Gilson Lavis – drummer with Squeeze and Jools Holland’s Rhythm and Blues Orchestra – is famous for playing with everyone from Tom Jones to Amy Winehouse, Bryan Ferry to Smokey Robinson, Eric Clapton to Robert Plant. But he also fast becoming recognised as a talented artist and portrait painter.
His art career took off when he started drawing bandmates and guests who appeared with Jools Holland. Although entirely self-taught, Gilson’s art quickly became sought-after. One of the first places he chose to exhibit his striking black and white portraits was Hatch Gallery in Church Street, Christchurch.
That was 18 months ago. Now he’s back, making a return visit to the gallery for a new exhibition – Gilson Lavis in Black & White – which opens on Saturday 2 May. Gilson will be there to meet fans and talk about his paintings between 6pm and 8pm. The show will feature paintings of musicians alongside studies of war, show-business, cult-heroes and even the walking dead.

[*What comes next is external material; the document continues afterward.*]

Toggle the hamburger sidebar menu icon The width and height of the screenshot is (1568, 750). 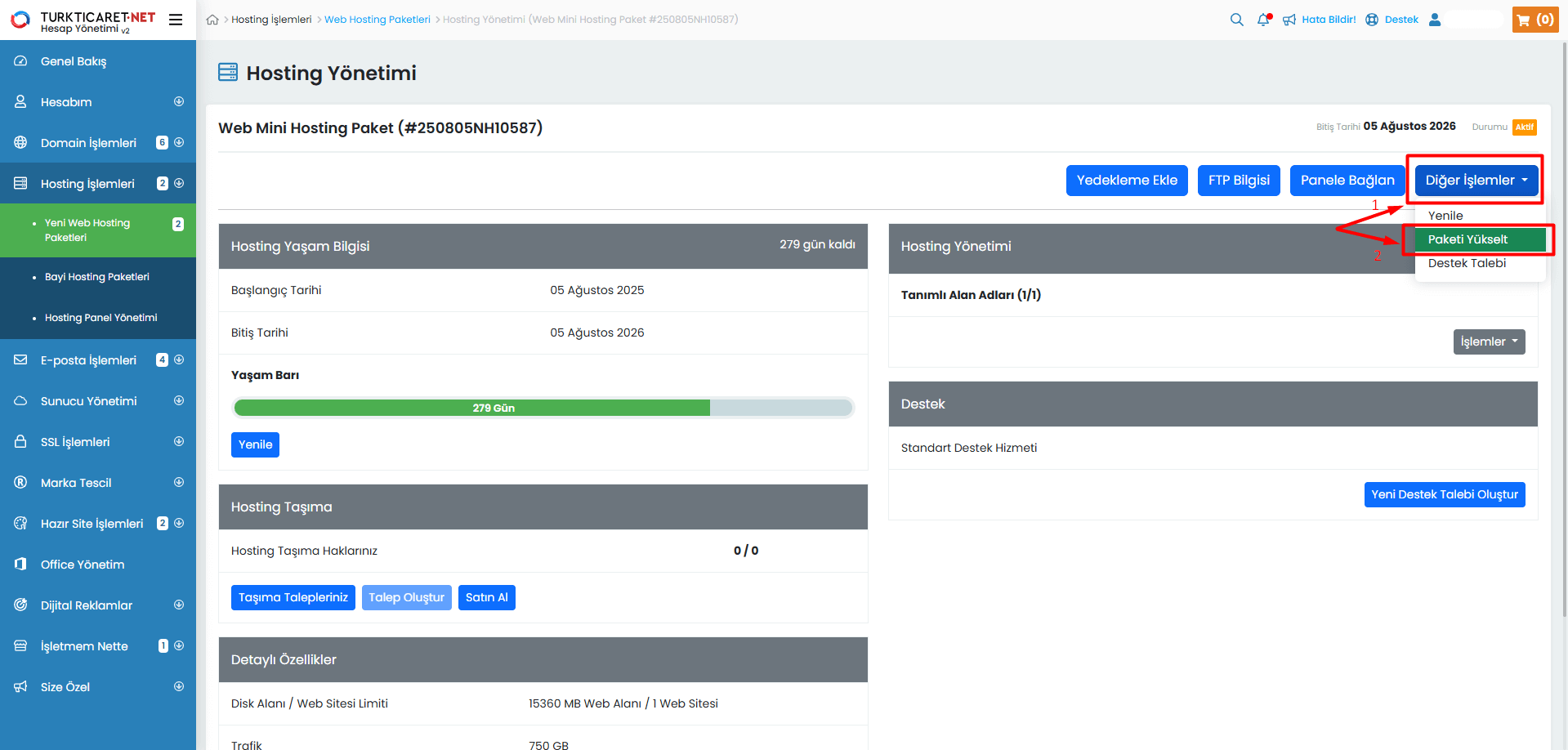(176, 20)
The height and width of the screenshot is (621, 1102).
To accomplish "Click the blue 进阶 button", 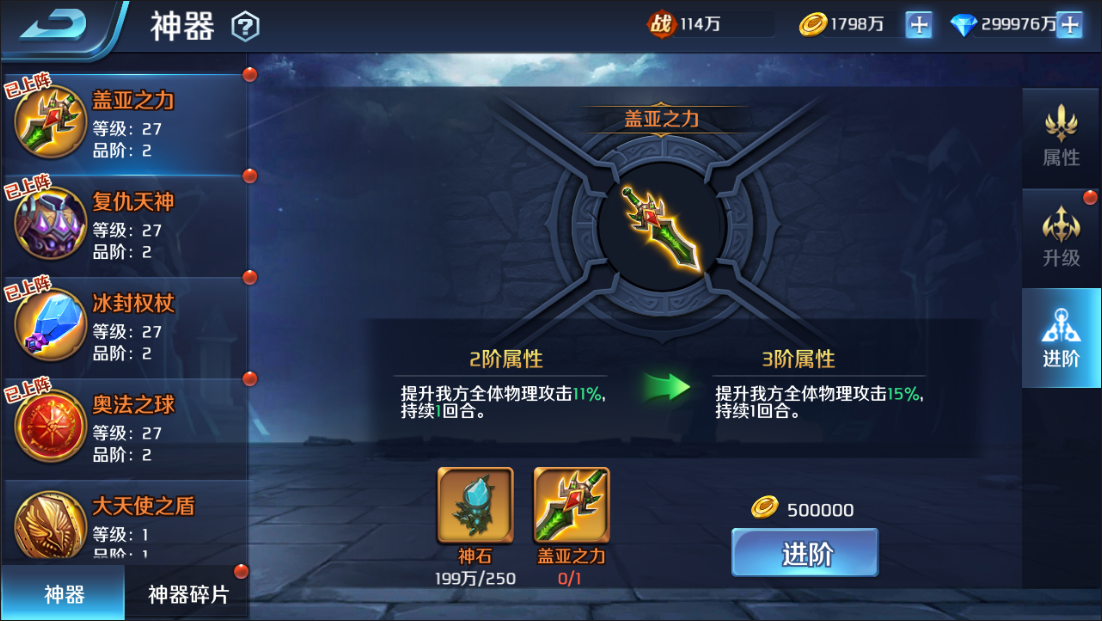I will 805,553.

Gilson says he likes Hatch Gallery because “It’s absolutely perfect, a small independent gallery in a part of the country I love. What could be better?”
Although he lives in rural Lincolnshire, Gilson knows Dorset well, not only from the annual gigs he plays with Jools Holland at the Bournemouth International Centre but also because his wife Nicky was born and brought up in Swanage and went to school at the old Boscombe Convent.

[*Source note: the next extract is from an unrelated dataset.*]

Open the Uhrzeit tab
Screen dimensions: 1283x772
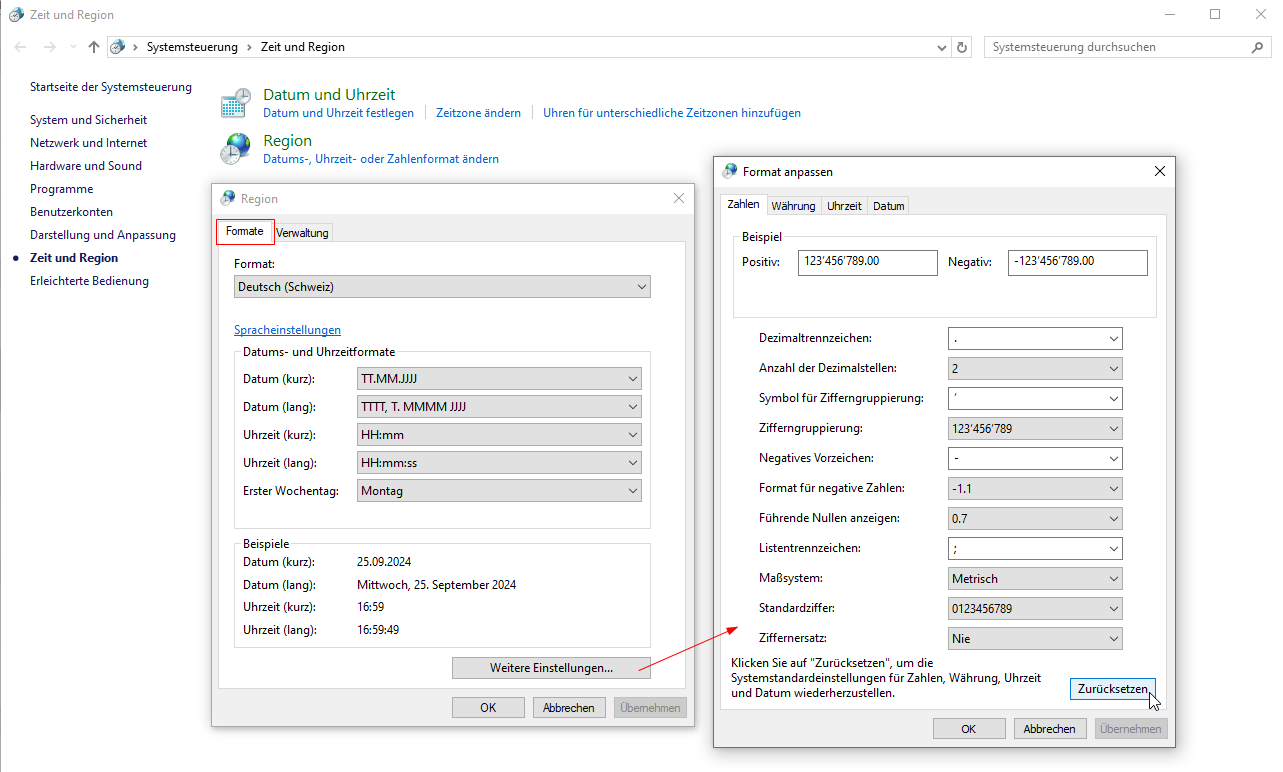tap(844, 206)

Gallery owner Jo Dyton says she is delighted to have him back: “Since he first exhibited here in September 2013 Gilson’s art career has gone from strength to strength with sell out exhibitions across the country. He has continued with his expressive portraits but has also developed his style and moved onto other subjects including a series of ‘conflict’ and ‘cult heroes’ paintings. In these moving paintings, it’s remarkable how Gilson with his shadows and line, can convey so much feeling.”
‘Gilsons Lavis in Black & White’ is at Hatch Gallery, 7a Church Street, Christchurch, from 2 -30 May.